### The problem
Take every line from the data that has the word "computer" in it.

### Raw data

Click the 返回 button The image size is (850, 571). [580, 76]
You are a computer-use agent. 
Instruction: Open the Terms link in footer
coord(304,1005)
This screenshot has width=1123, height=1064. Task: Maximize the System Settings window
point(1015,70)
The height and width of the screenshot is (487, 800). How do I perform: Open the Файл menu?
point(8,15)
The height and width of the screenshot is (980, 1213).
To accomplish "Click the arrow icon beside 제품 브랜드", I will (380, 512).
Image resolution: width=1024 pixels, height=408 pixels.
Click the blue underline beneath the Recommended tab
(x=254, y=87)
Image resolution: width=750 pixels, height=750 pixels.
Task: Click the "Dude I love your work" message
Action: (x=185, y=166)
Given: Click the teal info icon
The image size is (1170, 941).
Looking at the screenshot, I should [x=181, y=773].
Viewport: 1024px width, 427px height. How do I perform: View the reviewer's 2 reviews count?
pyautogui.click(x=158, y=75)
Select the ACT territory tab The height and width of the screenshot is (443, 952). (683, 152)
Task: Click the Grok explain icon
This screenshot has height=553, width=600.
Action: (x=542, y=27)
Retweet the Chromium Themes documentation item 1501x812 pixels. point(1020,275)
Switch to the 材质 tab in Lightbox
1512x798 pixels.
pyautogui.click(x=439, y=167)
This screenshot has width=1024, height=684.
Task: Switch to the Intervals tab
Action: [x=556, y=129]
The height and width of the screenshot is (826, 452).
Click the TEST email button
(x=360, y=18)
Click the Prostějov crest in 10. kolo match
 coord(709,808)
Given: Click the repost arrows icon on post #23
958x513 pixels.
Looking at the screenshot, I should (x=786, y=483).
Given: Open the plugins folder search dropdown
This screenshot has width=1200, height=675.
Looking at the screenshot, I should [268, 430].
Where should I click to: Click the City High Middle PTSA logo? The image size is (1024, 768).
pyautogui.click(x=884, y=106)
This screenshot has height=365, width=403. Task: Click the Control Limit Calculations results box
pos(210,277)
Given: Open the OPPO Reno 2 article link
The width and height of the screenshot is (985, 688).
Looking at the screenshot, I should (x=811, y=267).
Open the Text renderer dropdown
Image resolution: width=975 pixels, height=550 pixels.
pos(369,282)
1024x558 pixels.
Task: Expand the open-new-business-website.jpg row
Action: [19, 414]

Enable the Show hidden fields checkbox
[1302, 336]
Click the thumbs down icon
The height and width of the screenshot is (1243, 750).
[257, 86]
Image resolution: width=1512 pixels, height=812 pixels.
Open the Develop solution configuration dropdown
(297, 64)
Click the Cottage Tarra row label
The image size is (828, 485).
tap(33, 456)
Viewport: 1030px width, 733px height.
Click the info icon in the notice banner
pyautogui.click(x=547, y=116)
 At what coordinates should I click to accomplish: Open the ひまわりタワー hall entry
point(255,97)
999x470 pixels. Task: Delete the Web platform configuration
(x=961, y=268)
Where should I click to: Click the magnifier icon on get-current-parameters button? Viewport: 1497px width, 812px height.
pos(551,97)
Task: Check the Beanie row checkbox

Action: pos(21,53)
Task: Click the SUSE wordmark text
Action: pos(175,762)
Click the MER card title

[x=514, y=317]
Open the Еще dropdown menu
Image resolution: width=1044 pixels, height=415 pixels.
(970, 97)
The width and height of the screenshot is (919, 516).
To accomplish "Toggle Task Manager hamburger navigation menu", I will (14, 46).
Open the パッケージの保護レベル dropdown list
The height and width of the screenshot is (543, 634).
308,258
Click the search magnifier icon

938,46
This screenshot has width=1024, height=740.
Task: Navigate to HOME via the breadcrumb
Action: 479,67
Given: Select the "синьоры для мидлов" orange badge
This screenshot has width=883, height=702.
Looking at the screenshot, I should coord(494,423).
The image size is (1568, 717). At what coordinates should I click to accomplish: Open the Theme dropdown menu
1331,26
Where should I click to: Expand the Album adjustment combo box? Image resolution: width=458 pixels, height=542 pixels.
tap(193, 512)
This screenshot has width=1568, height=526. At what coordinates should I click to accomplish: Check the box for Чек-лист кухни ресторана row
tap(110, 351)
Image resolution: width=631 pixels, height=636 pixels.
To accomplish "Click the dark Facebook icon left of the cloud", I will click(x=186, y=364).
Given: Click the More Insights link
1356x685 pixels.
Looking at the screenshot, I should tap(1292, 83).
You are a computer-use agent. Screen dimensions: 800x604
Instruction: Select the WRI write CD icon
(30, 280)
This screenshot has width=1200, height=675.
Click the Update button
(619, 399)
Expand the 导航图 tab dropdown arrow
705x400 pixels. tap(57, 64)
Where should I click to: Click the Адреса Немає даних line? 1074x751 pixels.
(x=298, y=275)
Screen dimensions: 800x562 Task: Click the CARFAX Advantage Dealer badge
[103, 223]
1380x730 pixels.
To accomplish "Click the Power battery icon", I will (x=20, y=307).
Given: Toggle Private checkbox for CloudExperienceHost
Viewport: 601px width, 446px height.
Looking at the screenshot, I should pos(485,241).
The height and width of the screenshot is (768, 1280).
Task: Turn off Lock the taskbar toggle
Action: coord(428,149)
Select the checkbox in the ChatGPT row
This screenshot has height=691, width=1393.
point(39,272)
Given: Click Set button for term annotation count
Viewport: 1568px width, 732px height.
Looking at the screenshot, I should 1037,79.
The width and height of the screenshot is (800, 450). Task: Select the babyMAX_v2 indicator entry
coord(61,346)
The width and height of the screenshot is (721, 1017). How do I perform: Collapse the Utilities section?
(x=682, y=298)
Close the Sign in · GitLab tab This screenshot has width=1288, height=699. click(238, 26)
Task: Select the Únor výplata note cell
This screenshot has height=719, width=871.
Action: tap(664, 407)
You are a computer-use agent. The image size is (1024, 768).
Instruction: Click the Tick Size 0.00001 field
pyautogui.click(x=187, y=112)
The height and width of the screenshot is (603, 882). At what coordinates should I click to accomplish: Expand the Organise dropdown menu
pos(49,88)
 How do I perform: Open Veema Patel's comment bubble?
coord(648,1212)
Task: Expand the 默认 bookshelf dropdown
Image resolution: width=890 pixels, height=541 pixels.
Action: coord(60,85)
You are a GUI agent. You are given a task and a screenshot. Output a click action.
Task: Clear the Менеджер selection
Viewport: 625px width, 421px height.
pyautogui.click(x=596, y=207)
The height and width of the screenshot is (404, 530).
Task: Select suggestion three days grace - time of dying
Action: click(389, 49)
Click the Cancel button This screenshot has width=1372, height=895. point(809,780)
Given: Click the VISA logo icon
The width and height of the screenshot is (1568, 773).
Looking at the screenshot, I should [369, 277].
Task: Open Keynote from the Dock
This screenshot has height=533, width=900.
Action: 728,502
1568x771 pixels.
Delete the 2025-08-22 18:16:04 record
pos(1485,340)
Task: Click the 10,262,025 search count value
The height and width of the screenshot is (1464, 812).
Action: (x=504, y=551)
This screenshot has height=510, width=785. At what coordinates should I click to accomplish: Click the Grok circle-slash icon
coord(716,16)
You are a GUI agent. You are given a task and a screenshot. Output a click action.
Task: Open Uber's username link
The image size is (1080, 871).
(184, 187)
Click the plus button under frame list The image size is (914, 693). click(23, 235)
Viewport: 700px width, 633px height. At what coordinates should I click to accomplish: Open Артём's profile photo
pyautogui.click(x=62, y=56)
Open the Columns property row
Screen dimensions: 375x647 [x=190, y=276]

### Answer box
You are a computer-use agent. 
You are a computer-use agent. Screen dimensions: 800x604
You are a computer-use agent. The image size is (1024, 768).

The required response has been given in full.